I know journaling isn’t for everyone, but I’ve found it helpful. I have been journaling in two forms. In the first form, I call it my To-Do List. I have a bullet journal that I have a to-do list for the day in, and this is also where I include my mood as well as how I felt about the day, and something I want to change moving forward. My second journal is actually in Amanda Lovelace’s Slay Those Dragons. This is a journal designed to help you write your own story. In this case, I’m using it to write simple three stanza poems about my day. Obviously, this can be done differently depending on the person. I use this to express more of my feelings, while my To-Do list is my logic.

  1. Self-Soothing. 

I want to start this by saying that self-care and self-soothing are two very different things. Self-soothing is doing something in the moment to help with your feelings, while self-care is working towards a goal in the long run. Self-soothing can be incredibly helpful when you’re feeling anxious or flustered. For me, my self-soothing is spending money. This doesn’t help me in the long run, but when I look at my bookshelves stacked up with books I have yet to read, I feel better. I have a friend who self-soothes by ordering clothes online, and another who buys their favorite snacks. Self-soothing is a short term solution to a long-term problem, but that doesn’t mean it isn’t helpful.

  1. Self-Care.

I preach self-care too much for someone who doesn’t practice it much themselves. Self-care is incredibly important though. Self-care is doing things that take care of your body and mind. This falls under the umbrella of taking a shower, pursuing hobbies, making/going to doctor’s appointments when needed, getting the recommended amount of sleep you need, and also putting aside time to socialize.
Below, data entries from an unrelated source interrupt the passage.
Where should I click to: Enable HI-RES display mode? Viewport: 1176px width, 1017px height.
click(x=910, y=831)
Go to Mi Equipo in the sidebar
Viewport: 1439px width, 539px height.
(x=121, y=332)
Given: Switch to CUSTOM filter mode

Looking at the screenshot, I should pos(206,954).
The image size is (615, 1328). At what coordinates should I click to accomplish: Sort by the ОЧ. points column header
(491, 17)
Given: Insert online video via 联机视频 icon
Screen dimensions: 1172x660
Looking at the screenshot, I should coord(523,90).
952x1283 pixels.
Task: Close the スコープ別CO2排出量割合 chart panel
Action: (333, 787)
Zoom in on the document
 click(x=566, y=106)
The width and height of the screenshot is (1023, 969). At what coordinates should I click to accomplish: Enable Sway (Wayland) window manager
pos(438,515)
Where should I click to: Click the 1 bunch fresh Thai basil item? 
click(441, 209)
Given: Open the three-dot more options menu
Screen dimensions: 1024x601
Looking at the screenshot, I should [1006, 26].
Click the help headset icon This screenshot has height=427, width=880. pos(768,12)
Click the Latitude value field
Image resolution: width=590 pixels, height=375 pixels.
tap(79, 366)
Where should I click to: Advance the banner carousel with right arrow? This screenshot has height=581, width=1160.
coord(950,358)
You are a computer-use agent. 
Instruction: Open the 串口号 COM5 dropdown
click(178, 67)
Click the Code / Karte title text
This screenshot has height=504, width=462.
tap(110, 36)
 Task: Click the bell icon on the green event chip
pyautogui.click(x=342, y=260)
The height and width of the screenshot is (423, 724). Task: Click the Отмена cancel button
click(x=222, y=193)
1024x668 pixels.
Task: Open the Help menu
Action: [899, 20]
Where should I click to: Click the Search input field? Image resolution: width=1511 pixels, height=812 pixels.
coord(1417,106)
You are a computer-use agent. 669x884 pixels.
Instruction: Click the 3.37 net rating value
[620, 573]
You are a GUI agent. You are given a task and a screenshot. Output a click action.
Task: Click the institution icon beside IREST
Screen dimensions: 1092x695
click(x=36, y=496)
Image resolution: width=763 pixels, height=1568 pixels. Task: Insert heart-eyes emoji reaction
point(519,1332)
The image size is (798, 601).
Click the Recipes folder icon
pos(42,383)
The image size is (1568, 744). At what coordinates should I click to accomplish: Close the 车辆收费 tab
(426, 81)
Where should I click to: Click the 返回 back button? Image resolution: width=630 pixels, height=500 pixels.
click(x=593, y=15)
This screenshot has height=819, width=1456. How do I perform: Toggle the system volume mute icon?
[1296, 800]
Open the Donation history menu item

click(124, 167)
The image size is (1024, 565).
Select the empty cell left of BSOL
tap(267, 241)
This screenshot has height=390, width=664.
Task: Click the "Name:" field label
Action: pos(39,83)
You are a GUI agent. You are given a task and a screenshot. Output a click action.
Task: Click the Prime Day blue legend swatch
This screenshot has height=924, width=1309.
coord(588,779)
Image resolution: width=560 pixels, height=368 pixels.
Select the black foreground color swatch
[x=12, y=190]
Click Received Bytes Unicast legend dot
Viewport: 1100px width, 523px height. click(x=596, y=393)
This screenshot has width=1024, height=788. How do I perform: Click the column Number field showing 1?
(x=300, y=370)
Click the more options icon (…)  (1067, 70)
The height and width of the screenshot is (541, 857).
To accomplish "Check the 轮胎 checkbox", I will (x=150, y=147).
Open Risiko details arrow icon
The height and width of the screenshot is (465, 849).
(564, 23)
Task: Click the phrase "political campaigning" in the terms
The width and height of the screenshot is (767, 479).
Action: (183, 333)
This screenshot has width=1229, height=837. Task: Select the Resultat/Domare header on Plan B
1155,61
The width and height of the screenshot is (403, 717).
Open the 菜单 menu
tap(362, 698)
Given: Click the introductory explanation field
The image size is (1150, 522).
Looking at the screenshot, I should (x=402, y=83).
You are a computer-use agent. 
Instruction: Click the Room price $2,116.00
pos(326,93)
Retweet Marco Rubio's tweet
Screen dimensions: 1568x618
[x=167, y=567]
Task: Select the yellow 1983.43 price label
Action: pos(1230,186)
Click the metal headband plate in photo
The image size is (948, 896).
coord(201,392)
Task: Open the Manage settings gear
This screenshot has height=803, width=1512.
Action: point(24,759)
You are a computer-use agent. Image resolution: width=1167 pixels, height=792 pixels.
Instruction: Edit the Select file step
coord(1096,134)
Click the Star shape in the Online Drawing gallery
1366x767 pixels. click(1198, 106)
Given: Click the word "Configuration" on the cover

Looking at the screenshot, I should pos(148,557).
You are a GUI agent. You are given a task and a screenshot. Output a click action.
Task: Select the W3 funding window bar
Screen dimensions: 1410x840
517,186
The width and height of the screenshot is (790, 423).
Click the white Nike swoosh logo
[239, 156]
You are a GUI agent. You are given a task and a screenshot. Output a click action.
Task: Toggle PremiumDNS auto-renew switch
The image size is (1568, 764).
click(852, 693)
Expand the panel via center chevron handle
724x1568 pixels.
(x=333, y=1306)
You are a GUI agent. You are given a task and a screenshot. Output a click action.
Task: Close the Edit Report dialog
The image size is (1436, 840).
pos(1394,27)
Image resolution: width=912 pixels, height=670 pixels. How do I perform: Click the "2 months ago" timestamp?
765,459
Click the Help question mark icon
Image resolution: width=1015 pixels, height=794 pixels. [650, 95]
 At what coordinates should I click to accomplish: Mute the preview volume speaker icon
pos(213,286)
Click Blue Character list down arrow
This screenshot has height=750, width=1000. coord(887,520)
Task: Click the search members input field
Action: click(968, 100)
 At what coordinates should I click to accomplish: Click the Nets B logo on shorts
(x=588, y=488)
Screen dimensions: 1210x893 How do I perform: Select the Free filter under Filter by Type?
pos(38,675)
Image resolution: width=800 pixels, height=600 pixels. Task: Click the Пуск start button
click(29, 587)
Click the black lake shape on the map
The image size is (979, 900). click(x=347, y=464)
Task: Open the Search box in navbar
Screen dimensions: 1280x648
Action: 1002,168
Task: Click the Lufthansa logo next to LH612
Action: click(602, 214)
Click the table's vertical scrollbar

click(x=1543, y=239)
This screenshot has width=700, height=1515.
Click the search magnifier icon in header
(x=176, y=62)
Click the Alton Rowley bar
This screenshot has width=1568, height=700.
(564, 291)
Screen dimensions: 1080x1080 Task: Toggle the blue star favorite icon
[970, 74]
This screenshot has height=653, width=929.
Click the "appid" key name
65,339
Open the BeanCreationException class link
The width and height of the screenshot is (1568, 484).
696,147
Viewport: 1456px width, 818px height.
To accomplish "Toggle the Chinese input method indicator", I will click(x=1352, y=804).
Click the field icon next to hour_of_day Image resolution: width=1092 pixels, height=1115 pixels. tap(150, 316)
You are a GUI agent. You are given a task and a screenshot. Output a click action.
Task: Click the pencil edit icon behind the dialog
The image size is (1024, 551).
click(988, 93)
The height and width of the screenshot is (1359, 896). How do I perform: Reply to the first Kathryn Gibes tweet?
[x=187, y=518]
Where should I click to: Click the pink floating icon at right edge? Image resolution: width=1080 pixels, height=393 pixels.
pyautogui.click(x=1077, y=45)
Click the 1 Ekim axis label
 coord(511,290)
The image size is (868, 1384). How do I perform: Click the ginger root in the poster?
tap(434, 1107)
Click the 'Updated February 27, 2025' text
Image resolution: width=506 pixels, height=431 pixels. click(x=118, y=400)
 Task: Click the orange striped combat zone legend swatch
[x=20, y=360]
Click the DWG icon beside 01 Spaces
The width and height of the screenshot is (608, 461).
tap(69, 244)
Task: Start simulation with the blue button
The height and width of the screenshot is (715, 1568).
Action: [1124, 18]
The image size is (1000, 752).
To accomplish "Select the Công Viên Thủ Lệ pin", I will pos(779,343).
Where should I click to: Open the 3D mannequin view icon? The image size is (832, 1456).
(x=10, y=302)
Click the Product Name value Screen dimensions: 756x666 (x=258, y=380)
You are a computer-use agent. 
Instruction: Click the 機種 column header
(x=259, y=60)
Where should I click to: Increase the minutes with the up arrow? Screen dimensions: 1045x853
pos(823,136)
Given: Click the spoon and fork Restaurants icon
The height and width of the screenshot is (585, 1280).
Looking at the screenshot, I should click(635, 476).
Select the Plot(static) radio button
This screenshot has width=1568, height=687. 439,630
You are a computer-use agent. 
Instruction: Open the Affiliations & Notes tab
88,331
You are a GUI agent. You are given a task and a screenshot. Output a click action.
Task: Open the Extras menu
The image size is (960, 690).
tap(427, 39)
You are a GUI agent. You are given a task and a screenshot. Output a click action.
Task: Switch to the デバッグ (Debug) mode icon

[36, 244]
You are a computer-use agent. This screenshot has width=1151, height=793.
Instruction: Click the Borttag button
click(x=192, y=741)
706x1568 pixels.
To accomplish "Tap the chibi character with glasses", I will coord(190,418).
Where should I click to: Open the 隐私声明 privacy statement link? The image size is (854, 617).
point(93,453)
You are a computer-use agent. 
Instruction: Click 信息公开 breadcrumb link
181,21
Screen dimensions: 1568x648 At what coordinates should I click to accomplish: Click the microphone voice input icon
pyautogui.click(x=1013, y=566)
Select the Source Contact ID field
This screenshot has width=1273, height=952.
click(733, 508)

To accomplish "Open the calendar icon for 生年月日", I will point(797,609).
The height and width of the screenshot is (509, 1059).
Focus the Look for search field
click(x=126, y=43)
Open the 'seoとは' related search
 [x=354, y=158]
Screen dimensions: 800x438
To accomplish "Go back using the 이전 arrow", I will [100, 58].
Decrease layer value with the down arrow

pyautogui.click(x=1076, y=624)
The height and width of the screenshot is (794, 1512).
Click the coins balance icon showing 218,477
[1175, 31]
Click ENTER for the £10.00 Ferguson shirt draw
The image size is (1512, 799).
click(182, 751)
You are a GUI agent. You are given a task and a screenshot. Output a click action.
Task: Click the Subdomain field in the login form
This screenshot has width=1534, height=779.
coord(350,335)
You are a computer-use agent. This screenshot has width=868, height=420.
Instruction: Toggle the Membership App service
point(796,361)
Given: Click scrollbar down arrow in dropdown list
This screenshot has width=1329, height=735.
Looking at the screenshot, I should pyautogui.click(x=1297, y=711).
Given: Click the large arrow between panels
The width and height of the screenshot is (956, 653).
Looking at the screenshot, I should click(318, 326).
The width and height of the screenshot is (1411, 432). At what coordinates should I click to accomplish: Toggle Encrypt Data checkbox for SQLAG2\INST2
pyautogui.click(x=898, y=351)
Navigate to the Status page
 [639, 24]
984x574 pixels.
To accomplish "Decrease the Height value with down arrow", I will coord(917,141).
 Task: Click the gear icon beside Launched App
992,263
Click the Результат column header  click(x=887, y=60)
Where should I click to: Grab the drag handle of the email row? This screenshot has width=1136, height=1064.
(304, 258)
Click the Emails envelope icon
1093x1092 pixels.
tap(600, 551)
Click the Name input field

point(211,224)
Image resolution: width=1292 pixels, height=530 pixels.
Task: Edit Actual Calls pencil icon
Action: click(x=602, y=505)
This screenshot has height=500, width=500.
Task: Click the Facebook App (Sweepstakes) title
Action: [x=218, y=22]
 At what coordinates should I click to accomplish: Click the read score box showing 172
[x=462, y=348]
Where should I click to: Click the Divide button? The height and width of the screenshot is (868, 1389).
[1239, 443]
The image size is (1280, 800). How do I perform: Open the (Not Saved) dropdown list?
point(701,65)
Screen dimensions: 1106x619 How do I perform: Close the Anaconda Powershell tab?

When I’m having trouble with self-care (since it is taking care of yourself), I try and do one of the following: socialize or do something that makes me happy. I have some incredible friends in my life, and whenever I’m down and need to talk about something they’re always there. It’s great to have this because for a long time I was the ‘therapist’ friend. If you aren’t familiar with that, it’s when friends talk to you about their problems consistently without giving you a break or an opportunity to talk as well. My closest friends are so kind and respectful of these boundaries that talking to them helps lift my spirits, even just a tiny bit, when I’m in my worst states.

I hope you have found some of these tips helpful, and if you have any other tips be sure to leave them in the comments down below!